#### Quoted passage:

— start —

Will it read the RAW files?

It's my understanding that Adobe updates the RAW reader for LR6 through patches. No guarantees how long they'll do this, or when it'll come out, but I have LR6, and fully expect to be able to use it. If they don't bring compatibility to LR6, I'll find something out. I'll never pay adobe's extortion fee.


----------



## Keith_Reeder (Jun 30, 2017)

daphins said:


> It's my understanding that Adobe updates the RAW reader for LR6 through patches.



Nope, every update is via a separate version-controlled software release of the whole programme.

We'll only know if Lr 6 will be updated to support the 6D Mk II, when/if it happens.


----------



## Keith_Reeder (Jun 30, 2017)

daphins said:


> I'll never pay adobe's extortion fee.



The price of a couple of coffees a month...


----------



## Khalai (Jun 30, 2017)

Keith_Reeder said:


> daphins said:
> 
> 
> > I'll never pay adobe's extortion fee.
> ...



I hate the idea of monthly SW subsciption. I don't see Adobe releasing major upgrades anymore. They just milk ther subsciptors while making bloated bugged software with snail-like upgrade cycle.

When Lightroom can't run smoothly on [email protected] with 32 GB RAM, GTX 1070 and NVMe SSD, something is simply not right...


----------



## james75 (Jun 30, 2017)

So are you saying that if I bought a 6dii, and started using lightroom 6, it wouldn't recognize the camera files? And there's no guarantees that there would be an update for it unless you go subscripotion? Well that would suck.


----------



## Khalai (Jun 30, 2017)

james75 said:


> So are you saying that if I bought a 6dii, and started using lightroom 6, it wouldn't recognize the camera files? And there's no guarantees that there would be an update for it unless you go subscripotion? Well that would suck.



Adobe DNG Converter is free, receives freqent updates for new cameras and DNG files will work with LR6 or even older just fine. Not the simplest or fastest solution, but definitely CC-free one.


----------



## ScottyP (Jun 30, 2017)

Buying the 6D forced me to upgrade from LR3 to LR4, I think it was. I have LR5 now and would probably get LR6 (or LR7 if that ever sees the light of day) in order to get LR to work with the 6D2's RAW files. 

I know all these upgrades have not been free either, but something about renting the software still sticks in my craw, and also I just don't use PS or any of the other things on the "cloud" anyway; only Lightroom.

— end —

#### Things to do:
1 > Transcribe the part of the forum thread between "I hate the idea" and "snail-like upgrade cycle.", inclusive.
2 > In the entries, take the lines between the one holding "This screenshot has height=827, width=1170." and the one holding "pyautogui.click(x=205, y=359)", inclusive, and write them out again with "screenshot" switched to "capture" and nothing else altered. Give only those lines, and leave the pictures out.
The forum thread and the entries have nothing to do with each other.

#### Excerpted data:
— start —

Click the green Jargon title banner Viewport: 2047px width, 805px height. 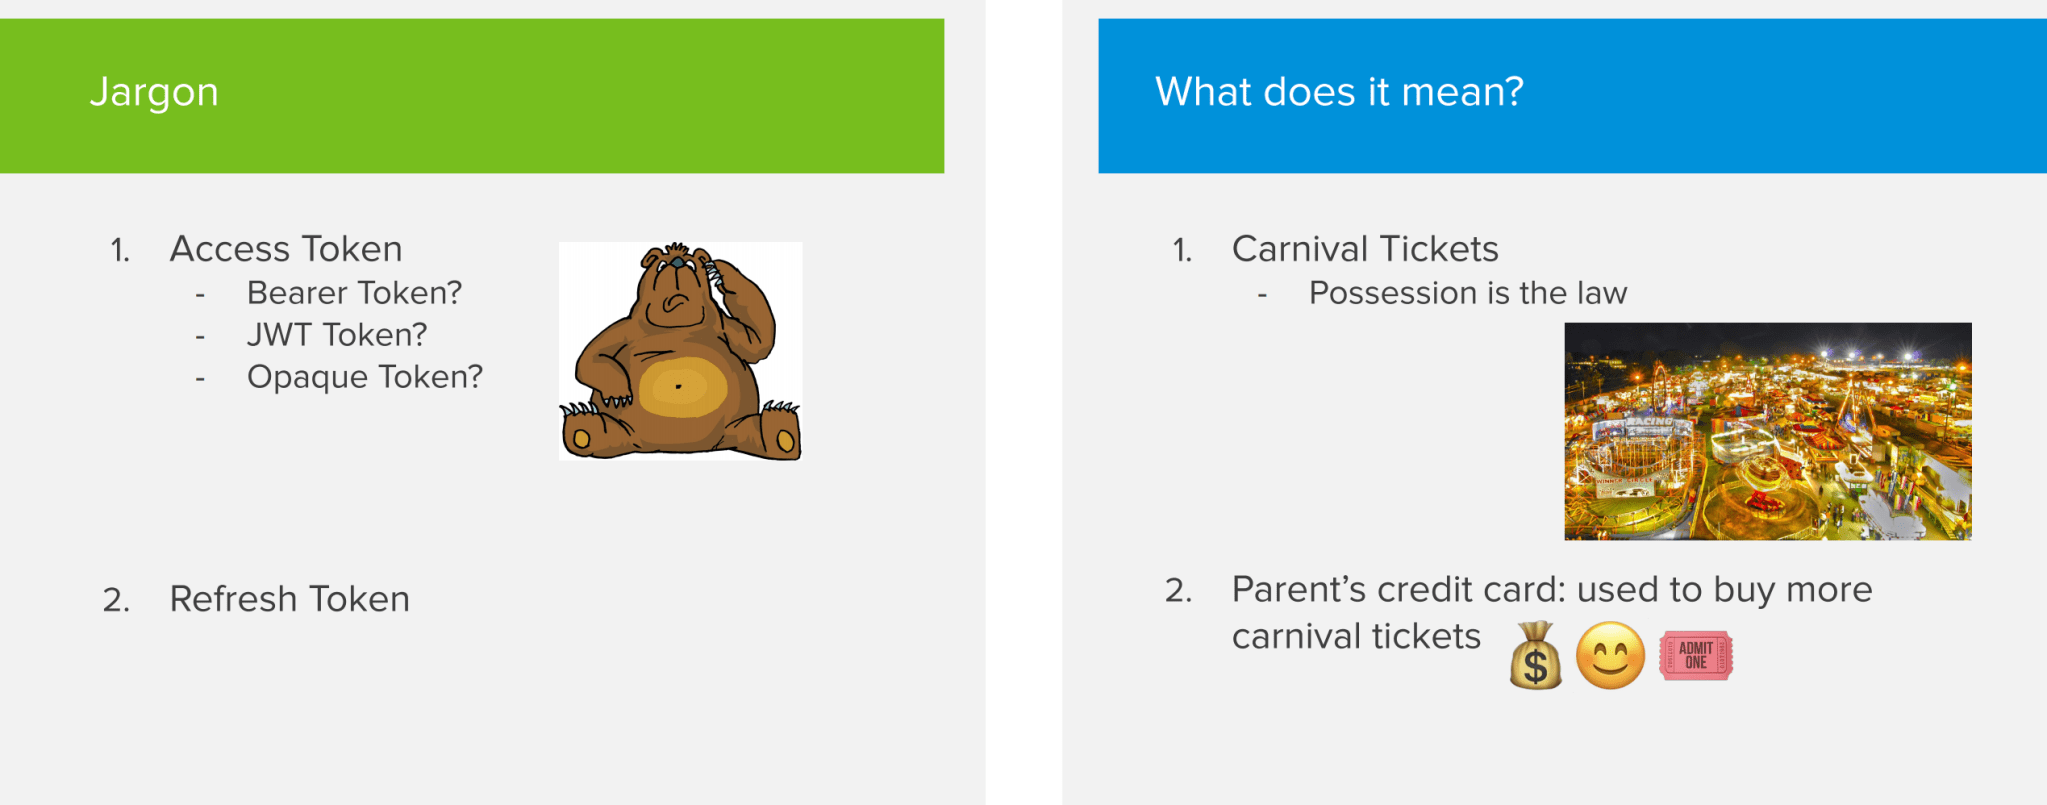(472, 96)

— end —
— start —

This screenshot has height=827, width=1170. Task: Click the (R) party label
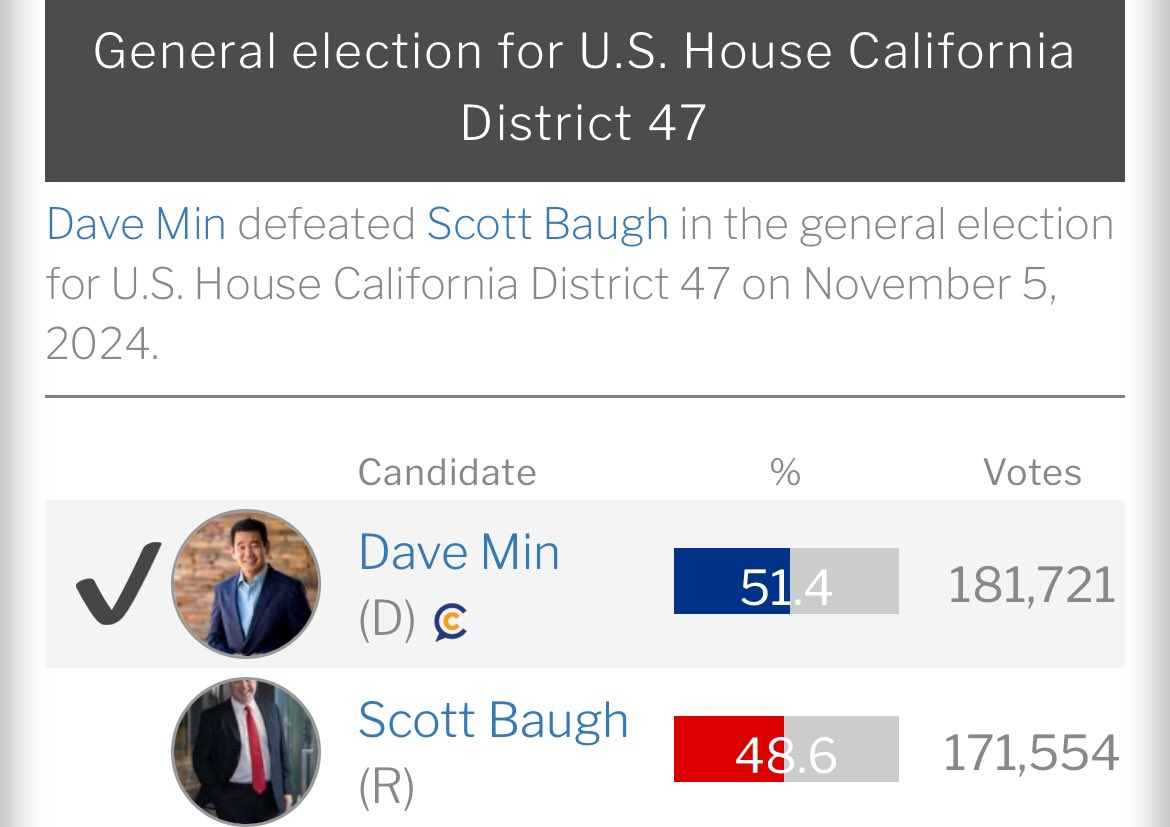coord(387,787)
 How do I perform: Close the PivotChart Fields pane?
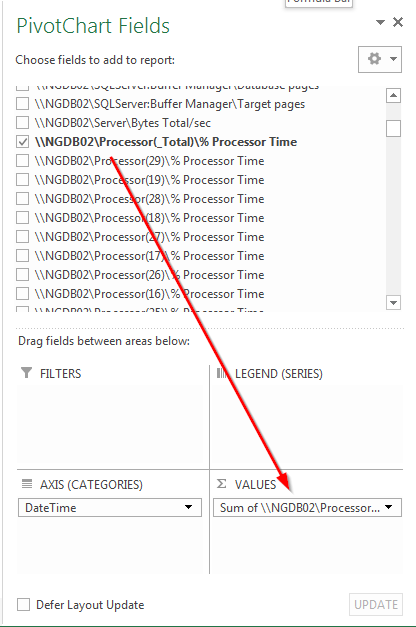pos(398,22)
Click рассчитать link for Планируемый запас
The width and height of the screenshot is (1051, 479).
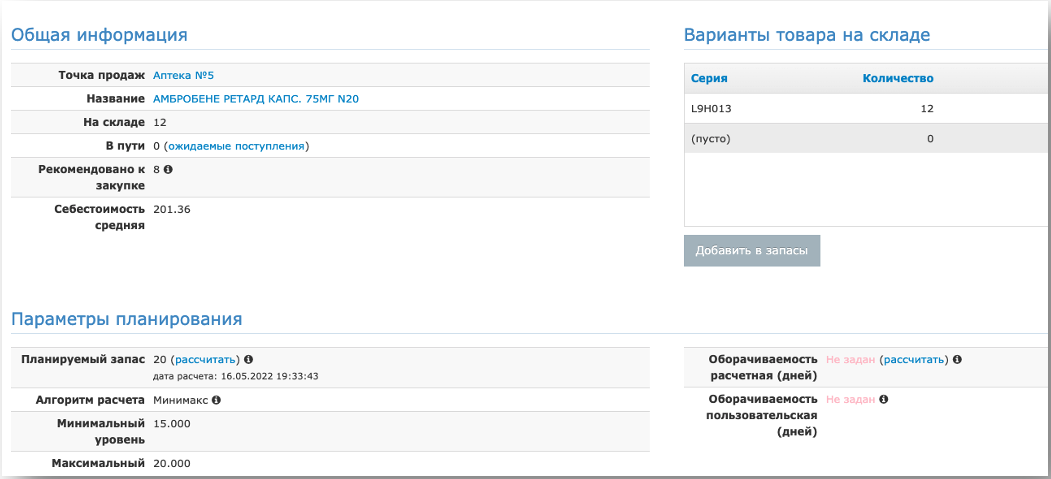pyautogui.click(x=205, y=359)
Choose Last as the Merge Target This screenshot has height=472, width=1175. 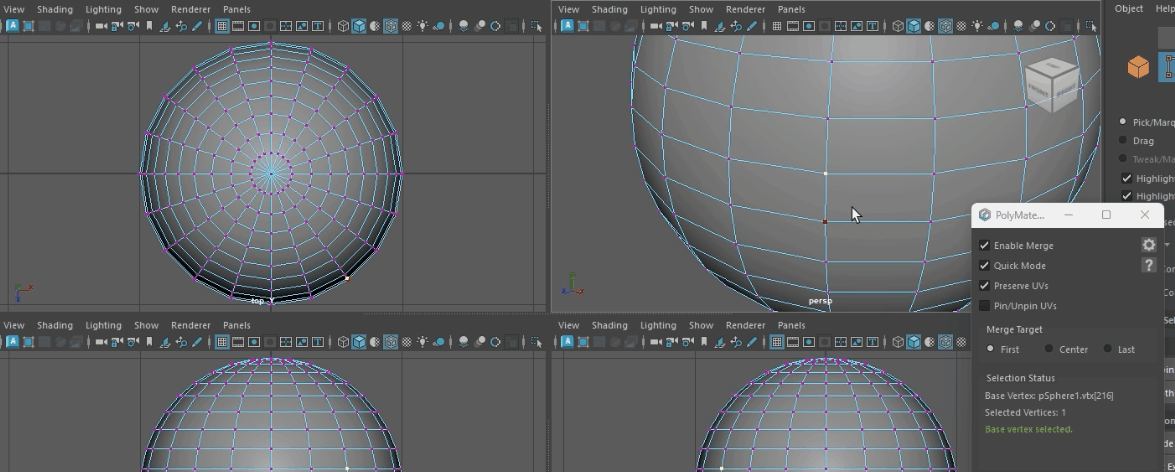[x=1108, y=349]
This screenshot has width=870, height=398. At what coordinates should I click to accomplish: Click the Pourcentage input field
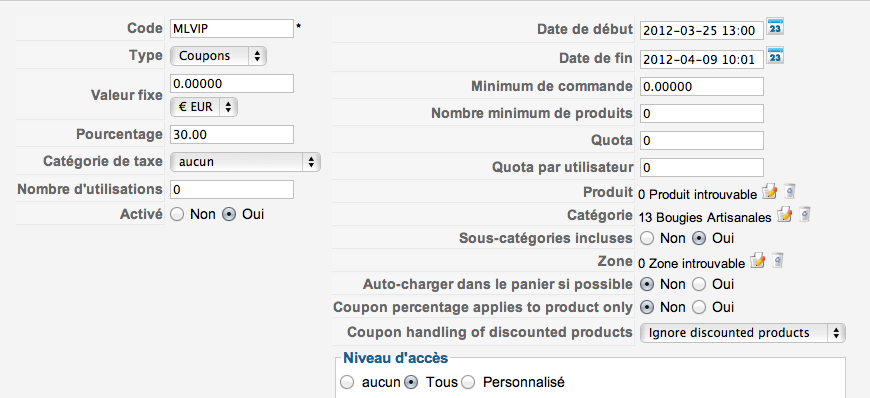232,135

— end —

#### The responses:
1 >
I hate the idea of monthly SW subsciption. I don't see Adobe releasing major upgrades anymore. They just milk ther subsciptors while making bloated bugged software with snail-like upgrade cycle.

2 >
This capture has height=827, width=1170. Task: Click the (R) party label
coord(387,787)
 How do I perform: Close the PivotChart Fields pane?
pos(398,22)
Click рассчитать link for Планируемый запас
The width and height of the capture is (1051, 479).
pyautogui.click(x=205, y=359)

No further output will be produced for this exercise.